Es ist soweit: Die Fastenzeit – seit dem Zweiten Vaticanum ja eigentlich die ‚Österliche Bußzeit‘ – neigt sich ihrem Ende zu. Ostern schaut schon um die Ecke, der liturgische und sakramentale Höhepunkt des Kirchenjahres ist am Horizont zu erkennen.

Der Charakter des heutigen Sonntags und die Inhalte der Schriftlesungen werden hinlänglich bekannt sein. Die Lesungen aus Jesaja und dem Philipperbrief wiederholen sich an jedem Palmsonntag. Die Evangelientexte wechseln innerhalb der drei Lesejahre durch alle vier Evangelisten. Dieses Jahr ist es die Passion nach Lukas. Dieser setzt in seiner Erzählung eigene Akzente, die wir bei Markus, Matthäus und Johannes nicht hören. Der Jesus der Lukas-Passion scheint menschlicher, nahbarer.

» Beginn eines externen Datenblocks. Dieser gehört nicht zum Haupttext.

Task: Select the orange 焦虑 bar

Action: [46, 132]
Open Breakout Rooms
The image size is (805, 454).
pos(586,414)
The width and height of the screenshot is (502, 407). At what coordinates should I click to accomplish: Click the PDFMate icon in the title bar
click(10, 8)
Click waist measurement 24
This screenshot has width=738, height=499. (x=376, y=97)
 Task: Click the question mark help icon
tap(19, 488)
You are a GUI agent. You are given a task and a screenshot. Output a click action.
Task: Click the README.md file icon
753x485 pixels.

Er klagt nicht an und vermeidet es dadurch, das eigene Unglück abzuwenden:

Doch siehe, die Hand dessen, der mich ausliefert, ist mit mir am Tisch. […] Da fragte einer den andern, wer von ihnen das wohl sei, der dies tun werde. Es entstand unter ihnen ein Streit darüber, wer von ihnen wohl der Größte sei. LK 22,21-24

Er fürchtet sich vor dem, was kommt und tut doch, wozu er gekommen ist und damit das Richtige für uns:

Und er betete in seiner Angst noch inständiger und sein Schweiß war wie Blut, das auf die Erde tropfte. LK 22,44

Er zeigt Mitleid mit seinen Feinden und nimmt geschehenes Unheil zurück:

Noch während er redete, siehe, da kam eine Schar Männer; […] Und einer von ihnen [d.h. den Jüngern] schlug auf den Diener des Hohepriesters ein und hieb ihm das rechte Ohr ab. Da sagte Jesus: Lasst es! Nicht weiter! Und er berührte das Ohr und heilte den Mann. LK 22,47-51

Er spendet Trost, obwohl er selbst in der eigenen ausweglosen Situation ist:

Jesus wandte sich zu ihnen um und sagte: Töchter Jerusalems, weint nicht über mich; weint vielmehr über euch und eure Kinder! LK 23,28

Er vergibt auch denen, die ihm das Schlimmste – den Verbrechertod – zumuten:

Jesus aber betete: Vater, vergib ihnen, denn sie wissen nicht, was sie tun! LK 23,34

Er vermag es sogar in Momenten der größten Agonie dem Nächsten den Weg zum Heil zu weisen und zuzusagen:

Einer der Verbrecher, die neben ihm hingen, verhöhnte ihn: Bist du denn nicht der Christus? Dann rette dich selbst und auch uns! Der andere aber wies ihn zurecht und sagte: Nicht einmal du fürchtest Gott? Dich hat doch das gleiche Urteil getroffen. Uns geschieht recht, wir erhalten den Lohn für unsere Taten; dieser aber hat nichts Unrechtes getan. Dann sagte er: Jesus, denk an mich, wenn du in dein Reich kommst! Jesus antwortete ihm: Amen, ich sage dir: Heute noch wirst du mit mir im Paradies sein. LK 23,39-43

Der Jesus der Lukas-Passion zeigt sich hier in seinem letzten Tun vor der Kreuzigung als ein Mensch, der bis zum Schluss an seinen ehernen Tugenden festhält. Er zeigt nicht mit dem Finger auf die Schuldigen, obwohl er bereits weiß, wer ihm Unrecht tun wird. Er zeigt Mitleid mit seinen Feinden beziehungsweise Menschen, die ihm Übles wollten und tun. Doch er kümmert sich auch um alle, die in seiner Nähe sind, obwohl er selbst leidet und in Todesangst ist. Es ist ein Jesus, der Gefühle hat und zeigt wie ein jeder von uns. Er ist nicht selbstgerecht und versagt seine Hilfe nicht denen, die nicht an/auf seiner Seite stehen.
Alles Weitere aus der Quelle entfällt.